Question 8

The height of the elevator is given by $y = 8 \left[ 1 + \sin \left( \frac{2\pi t}{T} \right) \right]$.

The velocity of the elevator is $v = \frac{dy}{dt} = 8 \left( \frac{2\pi}{T} \right) \cos \left( \frac{2\pi t}{T} \right)$.

The acceleration of the elevator is $a = \frac{dv}{dt} = -8 \left( \frac{2\pi}{T} \right)^2 \sin \left( \frac{2\pi t}{T} \right)$.

Given $T = 40\pi$ s, the angular frequency is $\omega = \frac{2\pi}{T} = \frac{2\pi}{40\pi} = 0.05 \text{ rad/s}$.

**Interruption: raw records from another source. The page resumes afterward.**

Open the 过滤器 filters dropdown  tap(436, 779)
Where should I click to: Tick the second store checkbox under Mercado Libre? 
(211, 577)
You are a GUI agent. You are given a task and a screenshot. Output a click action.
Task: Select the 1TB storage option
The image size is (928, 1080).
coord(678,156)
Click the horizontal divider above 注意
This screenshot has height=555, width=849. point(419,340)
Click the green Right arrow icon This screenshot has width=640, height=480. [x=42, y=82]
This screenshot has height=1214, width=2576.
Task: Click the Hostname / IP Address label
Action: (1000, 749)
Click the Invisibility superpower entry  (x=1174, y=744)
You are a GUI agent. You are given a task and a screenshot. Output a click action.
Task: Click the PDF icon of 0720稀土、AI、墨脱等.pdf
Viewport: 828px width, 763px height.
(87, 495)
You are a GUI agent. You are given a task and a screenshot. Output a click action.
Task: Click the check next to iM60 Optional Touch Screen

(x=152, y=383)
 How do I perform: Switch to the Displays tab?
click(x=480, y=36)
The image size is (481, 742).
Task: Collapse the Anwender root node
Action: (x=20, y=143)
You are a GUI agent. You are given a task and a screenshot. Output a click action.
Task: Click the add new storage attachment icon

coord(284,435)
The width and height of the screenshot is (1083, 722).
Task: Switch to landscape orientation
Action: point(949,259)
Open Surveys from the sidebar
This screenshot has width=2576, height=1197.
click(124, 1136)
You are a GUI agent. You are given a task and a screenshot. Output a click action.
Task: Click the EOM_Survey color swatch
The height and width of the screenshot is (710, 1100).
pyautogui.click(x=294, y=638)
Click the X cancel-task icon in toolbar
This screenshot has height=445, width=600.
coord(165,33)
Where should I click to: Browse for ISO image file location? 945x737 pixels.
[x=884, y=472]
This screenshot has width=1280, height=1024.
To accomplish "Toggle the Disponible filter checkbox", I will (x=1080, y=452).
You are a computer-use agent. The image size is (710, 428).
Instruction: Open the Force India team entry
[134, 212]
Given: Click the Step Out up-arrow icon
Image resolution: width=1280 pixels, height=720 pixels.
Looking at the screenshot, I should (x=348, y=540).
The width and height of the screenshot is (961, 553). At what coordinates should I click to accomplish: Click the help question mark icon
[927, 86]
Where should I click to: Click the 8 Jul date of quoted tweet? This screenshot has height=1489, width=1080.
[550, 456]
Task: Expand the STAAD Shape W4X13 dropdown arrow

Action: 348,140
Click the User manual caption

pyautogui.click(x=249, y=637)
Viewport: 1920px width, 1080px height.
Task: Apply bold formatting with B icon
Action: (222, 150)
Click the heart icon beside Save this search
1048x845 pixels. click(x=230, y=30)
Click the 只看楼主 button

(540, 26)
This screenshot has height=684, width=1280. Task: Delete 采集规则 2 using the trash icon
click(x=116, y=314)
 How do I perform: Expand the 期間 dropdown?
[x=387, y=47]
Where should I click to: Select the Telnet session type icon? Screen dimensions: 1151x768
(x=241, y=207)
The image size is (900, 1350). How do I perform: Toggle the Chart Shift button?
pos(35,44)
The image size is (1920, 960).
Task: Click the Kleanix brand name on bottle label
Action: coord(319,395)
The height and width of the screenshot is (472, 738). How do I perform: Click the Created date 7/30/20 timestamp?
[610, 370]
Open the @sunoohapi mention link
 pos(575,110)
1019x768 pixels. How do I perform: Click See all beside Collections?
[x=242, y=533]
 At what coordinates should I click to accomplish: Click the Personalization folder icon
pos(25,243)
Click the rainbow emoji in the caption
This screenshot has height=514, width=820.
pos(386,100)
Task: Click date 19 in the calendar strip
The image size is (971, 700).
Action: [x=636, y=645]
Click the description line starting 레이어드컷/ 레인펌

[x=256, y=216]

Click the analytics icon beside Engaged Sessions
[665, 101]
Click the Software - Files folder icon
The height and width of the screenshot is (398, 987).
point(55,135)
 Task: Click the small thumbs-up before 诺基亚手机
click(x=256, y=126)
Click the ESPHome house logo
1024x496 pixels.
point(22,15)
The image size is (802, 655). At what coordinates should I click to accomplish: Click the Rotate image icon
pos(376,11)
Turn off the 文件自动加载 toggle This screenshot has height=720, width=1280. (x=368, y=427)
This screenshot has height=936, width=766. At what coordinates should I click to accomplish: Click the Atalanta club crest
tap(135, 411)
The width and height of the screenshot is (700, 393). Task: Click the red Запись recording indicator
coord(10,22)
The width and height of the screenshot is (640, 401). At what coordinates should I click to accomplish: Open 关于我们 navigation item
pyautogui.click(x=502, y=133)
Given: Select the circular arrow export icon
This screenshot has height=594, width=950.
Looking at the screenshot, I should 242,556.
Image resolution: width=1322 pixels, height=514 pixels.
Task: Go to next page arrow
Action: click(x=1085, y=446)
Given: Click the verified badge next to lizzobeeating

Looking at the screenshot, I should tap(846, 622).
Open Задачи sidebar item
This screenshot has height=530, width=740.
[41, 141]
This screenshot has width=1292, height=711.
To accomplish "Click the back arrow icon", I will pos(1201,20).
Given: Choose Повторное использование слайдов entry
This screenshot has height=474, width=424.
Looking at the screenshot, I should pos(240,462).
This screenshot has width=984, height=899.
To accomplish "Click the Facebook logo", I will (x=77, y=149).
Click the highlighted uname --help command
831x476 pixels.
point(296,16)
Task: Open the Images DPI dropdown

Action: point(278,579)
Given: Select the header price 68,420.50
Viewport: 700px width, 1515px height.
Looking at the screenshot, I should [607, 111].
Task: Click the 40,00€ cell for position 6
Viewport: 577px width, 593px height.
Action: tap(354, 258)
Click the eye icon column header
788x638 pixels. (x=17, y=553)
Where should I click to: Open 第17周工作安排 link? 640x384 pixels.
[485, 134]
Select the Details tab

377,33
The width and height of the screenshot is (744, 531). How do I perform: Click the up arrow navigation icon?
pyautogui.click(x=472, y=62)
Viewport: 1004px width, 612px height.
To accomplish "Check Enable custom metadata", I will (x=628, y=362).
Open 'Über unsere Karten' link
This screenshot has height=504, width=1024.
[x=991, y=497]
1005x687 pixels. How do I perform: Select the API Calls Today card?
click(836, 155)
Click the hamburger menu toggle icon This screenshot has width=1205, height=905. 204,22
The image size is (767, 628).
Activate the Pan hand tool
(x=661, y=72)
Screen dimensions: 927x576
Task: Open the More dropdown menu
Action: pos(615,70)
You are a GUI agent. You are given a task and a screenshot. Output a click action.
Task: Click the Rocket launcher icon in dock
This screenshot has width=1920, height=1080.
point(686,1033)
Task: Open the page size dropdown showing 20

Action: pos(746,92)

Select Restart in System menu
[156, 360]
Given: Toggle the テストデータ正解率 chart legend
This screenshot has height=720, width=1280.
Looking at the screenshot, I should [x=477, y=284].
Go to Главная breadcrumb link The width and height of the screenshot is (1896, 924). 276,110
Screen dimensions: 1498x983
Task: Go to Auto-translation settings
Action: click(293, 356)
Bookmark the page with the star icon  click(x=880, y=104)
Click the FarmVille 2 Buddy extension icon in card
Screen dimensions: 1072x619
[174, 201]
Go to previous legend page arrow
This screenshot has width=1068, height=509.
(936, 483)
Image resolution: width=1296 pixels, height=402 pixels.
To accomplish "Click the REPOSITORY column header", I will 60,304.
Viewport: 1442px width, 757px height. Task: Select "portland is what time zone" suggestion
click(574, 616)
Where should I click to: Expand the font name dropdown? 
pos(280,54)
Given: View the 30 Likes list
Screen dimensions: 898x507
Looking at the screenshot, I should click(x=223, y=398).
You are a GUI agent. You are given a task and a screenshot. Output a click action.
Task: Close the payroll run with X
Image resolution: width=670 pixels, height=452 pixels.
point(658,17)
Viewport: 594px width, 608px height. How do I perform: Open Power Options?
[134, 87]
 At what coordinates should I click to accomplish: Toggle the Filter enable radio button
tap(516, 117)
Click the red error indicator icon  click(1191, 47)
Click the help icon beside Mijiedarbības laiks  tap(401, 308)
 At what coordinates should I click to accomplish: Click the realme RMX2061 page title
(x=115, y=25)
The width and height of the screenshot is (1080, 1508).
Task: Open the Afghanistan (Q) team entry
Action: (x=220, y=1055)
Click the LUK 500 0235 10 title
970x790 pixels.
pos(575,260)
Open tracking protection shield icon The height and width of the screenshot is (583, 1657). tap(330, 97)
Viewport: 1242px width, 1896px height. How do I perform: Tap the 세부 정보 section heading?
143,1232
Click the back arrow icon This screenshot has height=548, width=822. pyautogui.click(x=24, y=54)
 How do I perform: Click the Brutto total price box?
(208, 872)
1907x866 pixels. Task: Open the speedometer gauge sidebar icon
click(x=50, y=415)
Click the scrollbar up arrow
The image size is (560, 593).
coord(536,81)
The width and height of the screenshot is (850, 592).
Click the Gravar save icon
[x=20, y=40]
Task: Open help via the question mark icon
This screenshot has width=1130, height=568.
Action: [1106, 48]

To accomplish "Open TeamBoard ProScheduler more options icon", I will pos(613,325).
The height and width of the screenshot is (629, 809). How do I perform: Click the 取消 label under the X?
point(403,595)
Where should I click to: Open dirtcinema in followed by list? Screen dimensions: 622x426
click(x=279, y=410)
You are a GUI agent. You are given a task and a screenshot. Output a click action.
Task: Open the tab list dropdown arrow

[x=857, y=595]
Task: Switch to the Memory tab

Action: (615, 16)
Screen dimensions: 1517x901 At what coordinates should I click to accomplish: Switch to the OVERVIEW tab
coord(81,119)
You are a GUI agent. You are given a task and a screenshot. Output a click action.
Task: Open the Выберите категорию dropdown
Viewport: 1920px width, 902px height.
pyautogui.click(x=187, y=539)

The maximum magnitude of acceleration is $a_{max} = 8 \omega^2 = 8 \times (0.05)^2 = 8 \times 0.0025 = 0.02 \text{ m/s}^2$.

The weight of the object as observed in the elevator (apparent weight) is $W = m(g + a)$.

The maximum weight observed is $W_{max} = m(g + a_{max})$ and the minimum weight observed is $W_{min} = m(g - a_{max})$.

The maximum variation in weight is the difference between these extremes: $\Delta W = W_{max} - W_{min} = 2 m a_{max}$ $\Delta W = 2 \times 50 \times 0.02 = 2 \text{ N}$